Padahal banyak sekali banyak sekali pekerjaan rumah Jaksa Agung yang mesti diselesaikan, seperti: merevisi Peraturan Jaksa Agung (Perja) tentang Pembinaan Karier Kejaksaan guna memperkecil subjektifitas dalam mutasi-promosi; Upaya pendisiplinan pegawai terkait dengan banyaknya Jaksa yang melanggar etik -bahkan terlibat kasus korupsi; menindaklanjuti perkara-perkara yang mandek, terutama di kasus-kasus korupsi dan penuntasan kasus HAM masa lalu; dan menjamin keterbukaan informasi di Kejaksaan. Selain beberapa hal tersebut, tentu saja masih banyak lagi pekerjaan rumah yang harus diselesaikan.

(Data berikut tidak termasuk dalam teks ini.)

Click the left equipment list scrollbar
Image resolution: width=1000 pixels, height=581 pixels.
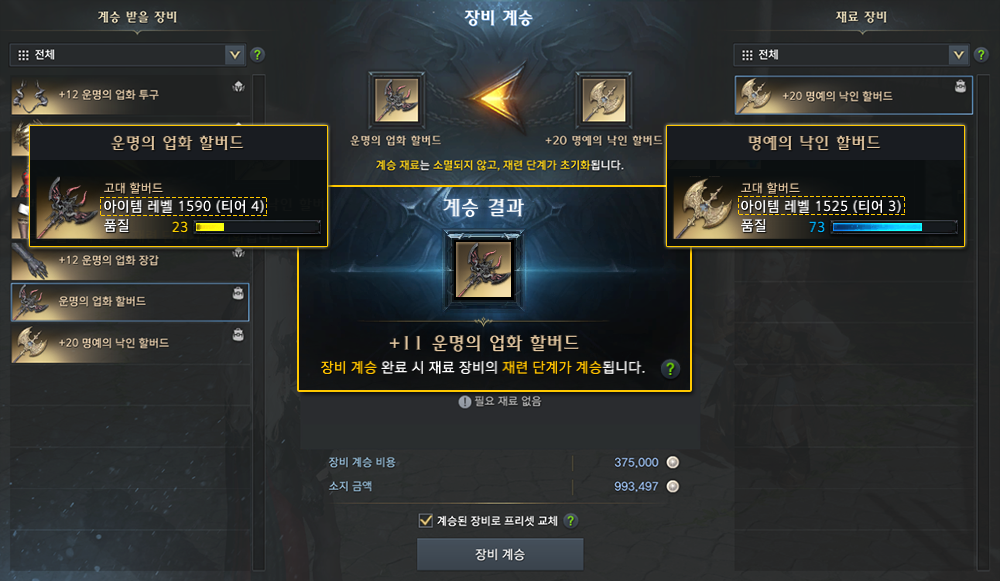click(x=259, y=322)
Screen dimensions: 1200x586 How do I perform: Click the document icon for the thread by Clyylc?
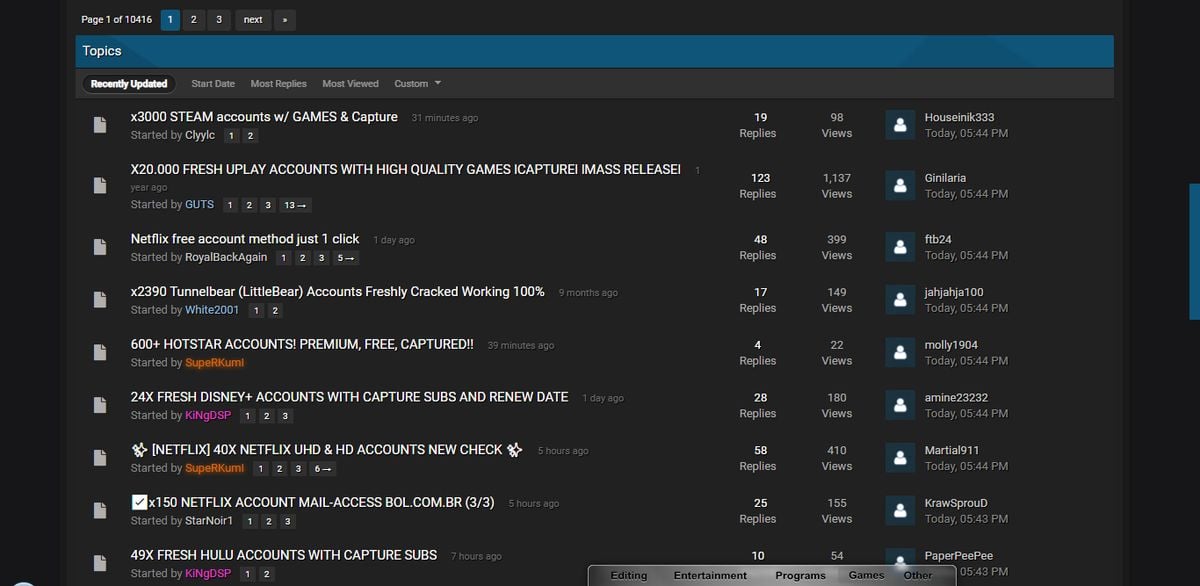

Berangkat dari beberapa catatan di atas, kami menolak pengangkatan H.M Prasetyo sebagai Jaksa Agung yang baru. Penunjukan Prasetyo yang merupakan seorang politisi berpotensi menumpukan integritas dan independesi Kejaksaan sebagai salah satu institusi penegakan hukum. Padahal seorang Jaksa Agung harus mandiri dalam menegakan hukum dan tidak boleh diintervensi oleh kepentingan bisnis ataupun politik. Terpilihnya Prasetyo lebih condong untuk memenuhi hasrat kepentingan politik pihak tertentu daripada untuk mereformasi Kejaksaan sebagai yang dijanjikan Jokowi dalam Nawacitanya.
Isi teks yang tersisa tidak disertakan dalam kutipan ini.